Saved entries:
%%

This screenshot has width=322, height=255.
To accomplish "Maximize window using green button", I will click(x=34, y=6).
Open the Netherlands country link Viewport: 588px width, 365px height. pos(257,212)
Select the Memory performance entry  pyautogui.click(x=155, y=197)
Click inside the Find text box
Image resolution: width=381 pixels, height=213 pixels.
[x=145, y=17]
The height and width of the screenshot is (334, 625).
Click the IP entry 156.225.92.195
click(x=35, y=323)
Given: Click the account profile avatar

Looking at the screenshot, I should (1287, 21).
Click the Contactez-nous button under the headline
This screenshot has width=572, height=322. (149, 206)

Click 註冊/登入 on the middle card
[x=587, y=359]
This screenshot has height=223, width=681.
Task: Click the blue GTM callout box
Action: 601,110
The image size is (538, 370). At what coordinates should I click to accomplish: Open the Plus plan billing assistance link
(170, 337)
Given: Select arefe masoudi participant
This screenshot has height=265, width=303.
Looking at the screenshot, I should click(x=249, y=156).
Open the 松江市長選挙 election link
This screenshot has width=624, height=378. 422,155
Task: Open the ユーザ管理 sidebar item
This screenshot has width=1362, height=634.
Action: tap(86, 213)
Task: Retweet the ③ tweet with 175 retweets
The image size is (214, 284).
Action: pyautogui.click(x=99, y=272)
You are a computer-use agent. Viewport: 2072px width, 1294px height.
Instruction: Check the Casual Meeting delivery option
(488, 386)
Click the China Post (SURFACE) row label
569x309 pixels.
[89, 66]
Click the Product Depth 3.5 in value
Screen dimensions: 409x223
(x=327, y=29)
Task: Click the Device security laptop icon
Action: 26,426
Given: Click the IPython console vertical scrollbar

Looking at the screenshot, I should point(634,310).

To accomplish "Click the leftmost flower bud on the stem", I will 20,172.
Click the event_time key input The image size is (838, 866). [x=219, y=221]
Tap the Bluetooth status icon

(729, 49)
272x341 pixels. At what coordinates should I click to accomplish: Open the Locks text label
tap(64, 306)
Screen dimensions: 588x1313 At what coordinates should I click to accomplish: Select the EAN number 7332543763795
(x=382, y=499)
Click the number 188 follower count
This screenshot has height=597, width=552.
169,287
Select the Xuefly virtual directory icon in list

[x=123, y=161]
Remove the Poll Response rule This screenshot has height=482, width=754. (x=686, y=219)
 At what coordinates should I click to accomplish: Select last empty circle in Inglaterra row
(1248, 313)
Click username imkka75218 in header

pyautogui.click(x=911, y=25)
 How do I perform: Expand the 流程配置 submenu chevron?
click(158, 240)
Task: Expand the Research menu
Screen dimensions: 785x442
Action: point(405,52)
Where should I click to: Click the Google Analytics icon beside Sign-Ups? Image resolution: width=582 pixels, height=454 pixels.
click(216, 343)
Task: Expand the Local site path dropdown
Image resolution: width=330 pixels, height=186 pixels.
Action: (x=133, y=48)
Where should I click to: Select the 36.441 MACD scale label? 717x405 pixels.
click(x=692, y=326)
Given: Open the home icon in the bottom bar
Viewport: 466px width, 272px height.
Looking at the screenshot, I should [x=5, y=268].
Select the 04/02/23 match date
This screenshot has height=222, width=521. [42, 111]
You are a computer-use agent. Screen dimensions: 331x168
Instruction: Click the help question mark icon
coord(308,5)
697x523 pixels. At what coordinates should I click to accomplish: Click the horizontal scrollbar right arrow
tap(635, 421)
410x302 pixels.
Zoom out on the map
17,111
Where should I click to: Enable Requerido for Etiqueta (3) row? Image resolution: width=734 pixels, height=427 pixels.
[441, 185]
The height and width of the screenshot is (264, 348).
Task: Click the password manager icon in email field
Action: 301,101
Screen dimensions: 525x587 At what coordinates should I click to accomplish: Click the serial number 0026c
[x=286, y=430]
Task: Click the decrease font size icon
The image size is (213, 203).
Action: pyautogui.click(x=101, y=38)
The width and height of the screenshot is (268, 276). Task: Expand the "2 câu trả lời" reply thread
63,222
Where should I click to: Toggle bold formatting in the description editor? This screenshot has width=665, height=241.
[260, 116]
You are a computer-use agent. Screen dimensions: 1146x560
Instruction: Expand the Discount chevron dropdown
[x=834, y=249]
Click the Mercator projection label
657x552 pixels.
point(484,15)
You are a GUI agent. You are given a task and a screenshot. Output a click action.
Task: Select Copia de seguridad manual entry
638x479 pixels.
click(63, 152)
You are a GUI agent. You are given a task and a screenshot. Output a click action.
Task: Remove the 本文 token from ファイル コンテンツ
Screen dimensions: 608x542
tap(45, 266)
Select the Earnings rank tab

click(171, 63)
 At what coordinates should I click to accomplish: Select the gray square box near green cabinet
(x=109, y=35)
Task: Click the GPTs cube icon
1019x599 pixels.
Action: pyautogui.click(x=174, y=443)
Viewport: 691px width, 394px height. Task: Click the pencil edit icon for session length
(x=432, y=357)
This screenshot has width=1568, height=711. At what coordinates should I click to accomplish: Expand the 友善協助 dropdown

%%

» **BRIEF**
From the first line to the last, retype the records exactly as they stand above.

» **SOLUTION TO THE EXERCISE**
This screenshot has width=322, height=255.
To accomplish "Maximize window using green button", I will click(x=34, y=6).
Open the Netherlands country link Viewport: 588px width, 365px height. pos(257,212)
Select the Memory performance entry  pyautogui.click(x=155, y=197)
Click inside the Find text box
Image resolution: width=381 pixels, height=213 pixels.
[x=145, y=17]
The height and width of the screenshot is (334, 625).
Click the IP entry 156.225.92.195
click(x=35, y=323)
Given: Click the account profile avatar

Looking at the screenshot, I should (1287, 21).
Click the Contactez-nous button under the headline
This screenshot has width=572, height=322. (149, 206)

Click 註冊/登入 on the middle card
[x=587, y=359]
This screenshot has height=223, width=681.
Task: Click the blue GTM callout box
Action: 601,110
The image size is (538, 370). At what coordinates should I click to accomplish: Open the Plus plan billing assistance link
(170, 337)
Given: Select arefe masoudi participant
This screenshot has height=265, width=303.
Looking at the screenshot, I should click(x=249, y=156).
Open the 松江市長選挙 election link
This screenshot has width=624, height=378. 422,155
Task: Open the ユーザ管理 sidebar item
This screenshot has width=1362, height=634.
Action: tap(86, 213)
Task: Retweet the ③ tweet with 175 retweets
The image size is (214, 284).
Action: pyautogui.click(x=99, y=272)
You are a computer-use agent. Viewport: 2072px width, 1294px height.
Instruction: Check the Casual Meeting delivery option
(488, 386)
Click the China Post (SURFACE) row label
569x309 pixels.
[89, 66]
Click the Product Depth 3.5 in value
Screen dimensions: 409x223
(x=327, y=29)
Task: Click the Device security laptop icon
Action: 26,426
Given: Click the IPython console vertical scrollbar

Looking at the screenshot, I should point(634,310).

To accomplish "Click the leftmost flower bud on the stem", I will 20,172.
Click the event_time key input The image size is (838, 866). [x=219, y=221]
Tap the Bluetooth status icon

(729, 49)
272x341 pixels. At what coordinates should I click to accomplish: Open the Locks text label
tap(64, 306)
Screen dimensions: 588x1313 At what coordinates should I click to accomplish: Select the EAN number 7332543763795
(x=382, y=499)
Click the number 188 follower count
This screenshot has height=597, width=552.
169,287
Select the Xuefly virtual directory icon in list

[x=123, y=161]
Remove the Poll Response rule This screenshot has height=482, width=754. (x=686, y=219)
 At what coordinates should I click to accomplish: Select last empty circle in Inglaterra row
(1248, 313)
Click username imkka75218 in header

pyautogui.click(x=911, y=25)
 How do I perform: Expand the 流程配置 submenu chevron?
click(158, 240)
Task: Expand the Research menu
Screen dimensions: 785x442
Action: point(405,52)
Where should I click to: Click the Google Analytics icon beside Sign-Ups? Image resolution: width=582 pixels, height=454 pixels.
click(216, 343)
Task: Expand the Local site path dropdown
Image resolution: width=330 pixels, height=186 pixels.
Action: (x=133, y=48)
Where should I click to: Select the 36.441 MACD scale label? 717x405 pixels.
click(x=692, y=326)
Given: Open the home icon in the bottom bar
Viewport: 466px width, 272px height.
Looking at the screenshot, I should [x=5, y=268].
Select the 04/02/23 match date
This screenshot has height=222, width=521. [42, 111]
You are a computer-use agent. Screen dimensions: 331x168
Instruction: Click the help question mark icon
coord(308,5)
697x523 pixels. At what coordinates should I click to accomplish: Click the horizontal scrollbar right arrow
tap(635, 421)
410x302 pixels.
Zoom out on the map
17,111
Where should I click to: Enable Requerido for Etiqueta (3) row? Image resolution: width=734 pixels, height=427 pixels.
[441, 185]
The height and width of the screenshot is (264, 348).
Task: Click the password manager icon in email field
Action: 301,101
Screen dimensions: 525x587 At what coordinates should I click to accomplish: Click the serial number 0026c
[x=286, y=430]
Task: Click the decrease font size icon
The image size is (213, 203).
Action: pyautogui.click(x=101, y=38)
The width and height of the screenshot is (268, 276). Task: Expand the "2 câu trả lời" reply thread
63,222
Where should I click to: Toggle bold formatting in the description editor? This screenshot has width=665, height=241.
[260, 116]
You are a computer-use agent. Screen dimensions: 1146x560
Instruction: Expand the Discount chevron dropdown
[x=834, y=249]
Click the Mercator projection label
657x552 pixels.
point(484,15)
You are a GUI agent. You are given a task and a screenshot. Output a click action.
Task: Select Copia de seguridad manual entry
638x479 pixels.
click(63, 152)
You are a GUI agent. You are given a task and a screenshot. Output a click action.
Task: Remove the 本文 token from ファイル コンテンツ
Screen dimensions: 608x542
tap(45, 266)
Select the Earnings rank tab

click(171, 63)
 At what coordinates should I click to accomplish: Select the gray square box near green cabinet
(x=109, y=35)
Task: Click the GPTs cube icon
1019x599 pixels.
Action: pyautogui.click(x=174, y=443)
Viewport: 691px width, 394px height. Task: Click the pencil edit icon for session length
(x=432, y=357)
This screenshot has width=1568, height=711. At what coordinates should I click to accomplish: Expand the 友善協助 dropdown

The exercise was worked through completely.